Dr. Andrew Hegarty: Even against the current?

Prof. Seamus Grimes: Yes, very much so.

Russell Wilcox: But it has to be within certain parameters. That is the point Yves Simon once made. He said that it is very good, in a sense, that there should exist a state of affairs in which as many people as possible are contributing to the making of collective decisions. Within a very broad scope there is a great deal of freedom. The natural law, I would argue very strongly, facilitates maximal diversity, leaving huge scope within its parameters for choosing between different types of goods.

If you want a system whereby those decisions are made collectively, and by as many people as possible, you are seeking some sort of democratic system. Yves Simon would, I think, say that this amounts not merely to an instrumental good, but rather that the very act of getting involved in legitimate collective decision-making it is rather a constitutive good. You cannot then go outside the boundaries of the natural law because such action would undermine the very mechanisms you have in place.

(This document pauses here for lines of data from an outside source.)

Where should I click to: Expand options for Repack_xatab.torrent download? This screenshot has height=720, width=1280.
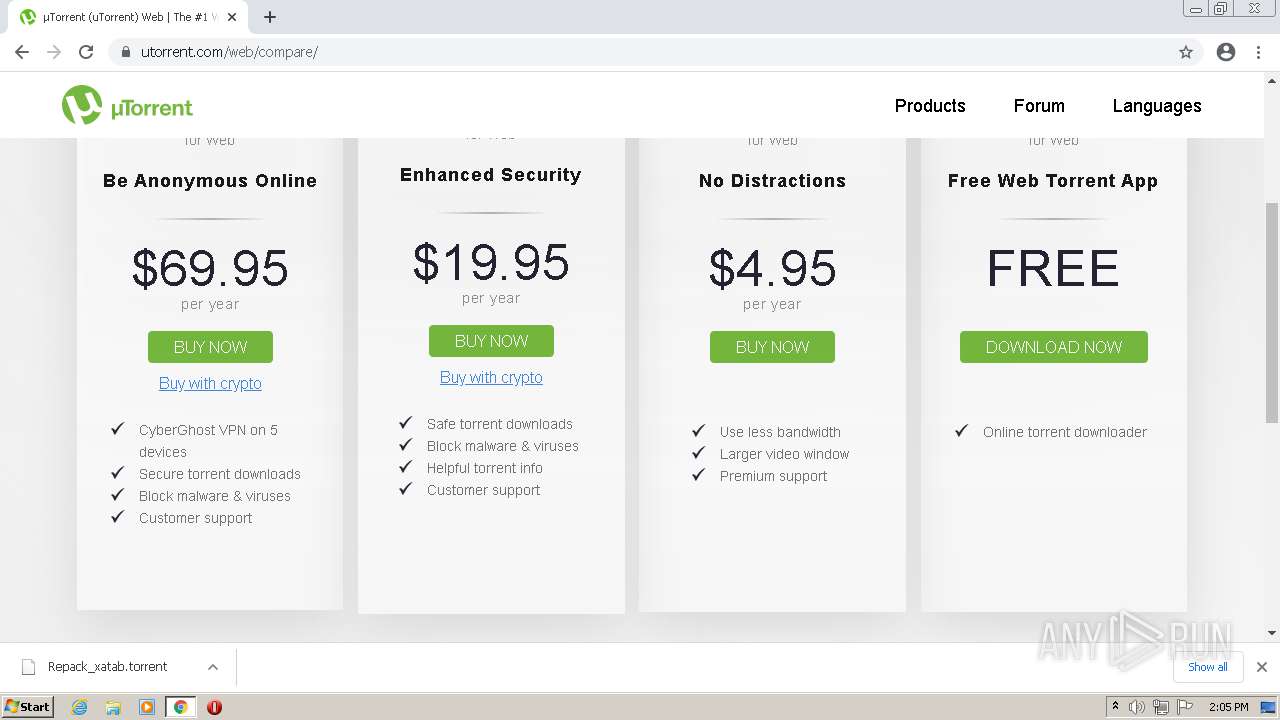coord(213,667)
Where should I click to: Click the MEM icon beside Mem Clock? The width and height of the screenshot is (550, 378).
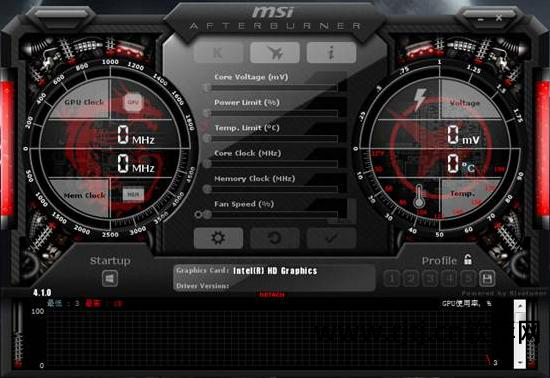coord(133,194)
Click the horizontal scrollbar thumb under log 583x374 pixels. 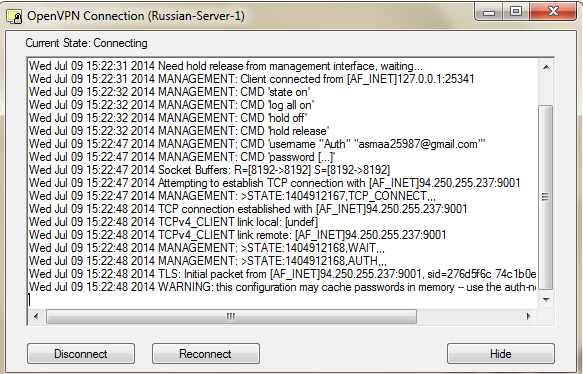coord(231,316)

Dr. Andrew Hegarty: What if you suppose an authoritarian political authority respectful of all the key natural law positions – for example, those Rhonheimer is keen on – and, at the same time, undermining it pressure for an apparently more democratic or inclusive form of political organisation which you know is going to be much less keen on upholding natural law positions.  How do you work that one out?

Russell Wilcox: Well, then the question surely becomes one as to whether or not political involvement in collective decision-making is a constitutive or an instrumental good.

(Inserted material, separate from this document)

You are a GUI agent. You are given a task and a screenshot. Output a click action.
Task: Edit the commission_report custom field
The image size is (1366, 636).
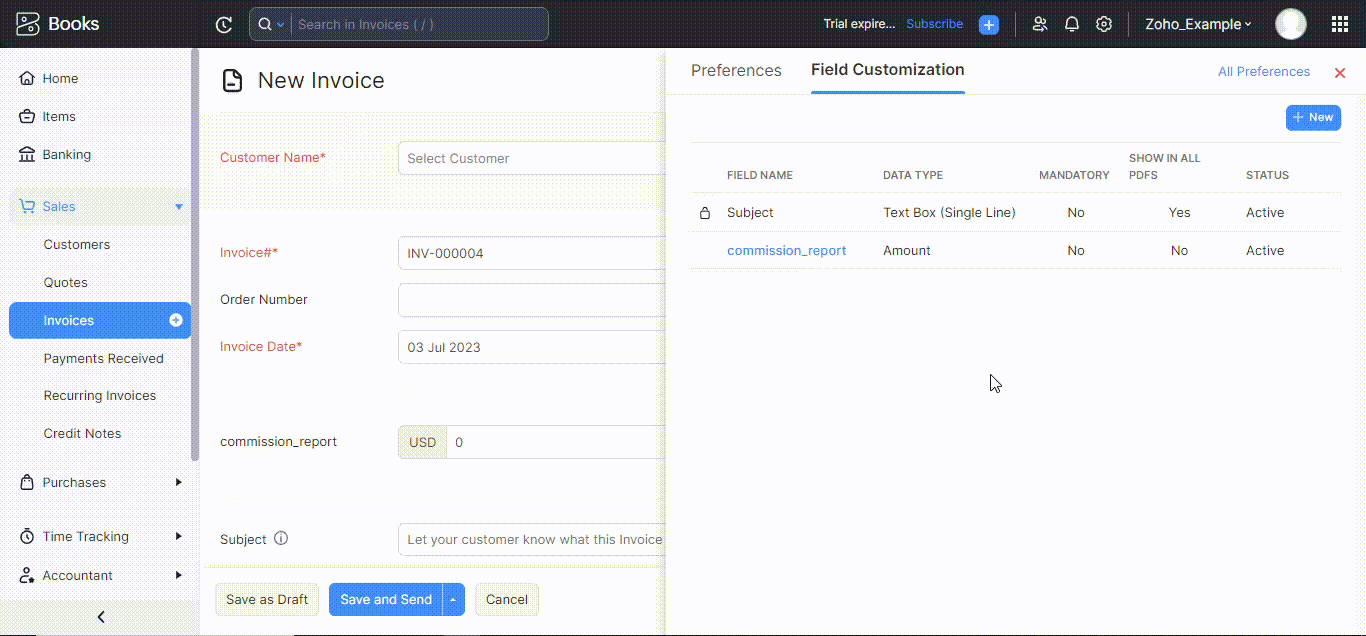(x=787, y=250)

I remember listening to a lecture by the philosopher, Prof. Bernard Williams, a few years before he died. He argued very forcefully that it was an instrumental and not a constitutive good. For him the argument for democracy had to be entirely instrumental.

If, however, it is a constitutive good then the argument becomes more complicated. If you exclude a real good for the sake of maintaining the natural law you have to determine whether the good you are excluding weighs less in the balance. One ends up in a sort of utilitarian calculus.

Dr. Andrew Hegarty: This is relevant surely to Rhonheimer’s position?

Russell Wilcox: It might be, and it would be interesting to see what view he would take on it.

Prof. Seamus Grimes: I believe he would be very much in favour of widespread participation. The point is to try to encourage people to get involved in the political process. The fact is that there are many people with the potential to contribute a lot who in fact do very little: most of us in a certain sense, because we do not fulfil our democratic responsibilities as we should.

Russell Wilcox: An instrumentalist argument against that would be to say that writing on a ballot paper does not amount to much. As long as there exists in any particular place a framework whereby we can exercise maximal freedom to engage in positive goods, that is surely much more important than how that framework is constituted.

Dr. Andrew Hegarty: You will recall the recent extraordinary case of the Kingdom of Bhutan in the Himalayas. There an autocratic monarch who is exceptionally highly regarded by his subjects had to force them against their wishes to accept a more or less democratic constitution. Most observers seem to be agreed that had there been instead a referendum on the King retaining absolute powers it would have garnered the support of perhaps ninety per cent of his people.

Russell Wilcox: That was a strategic decision on his part because Bhutan has Nepal for a neighbour, and the King was aware of what has happened there in recent years.

Dr. Andrew Hegarty: It is interesting, nonetheless, because it seems democracy had to be imposed autocratically against the wishes of the people.

Prof. Luke Gormally: Well, I think one of the first things that emerged this evening from the exposition we have heard on Rhonheimer’s thinking is that one actually has to start from the historical context in which one finds oneself. At least in our western democracies we are not dealing with a ruler who might be in so wonderful a position of power as to be able to impose a natural law regime. My own inclination if faced with the offer by a benign monarch of democratic institutions that might substantially undermine the common good would be to stick with the benign monarch!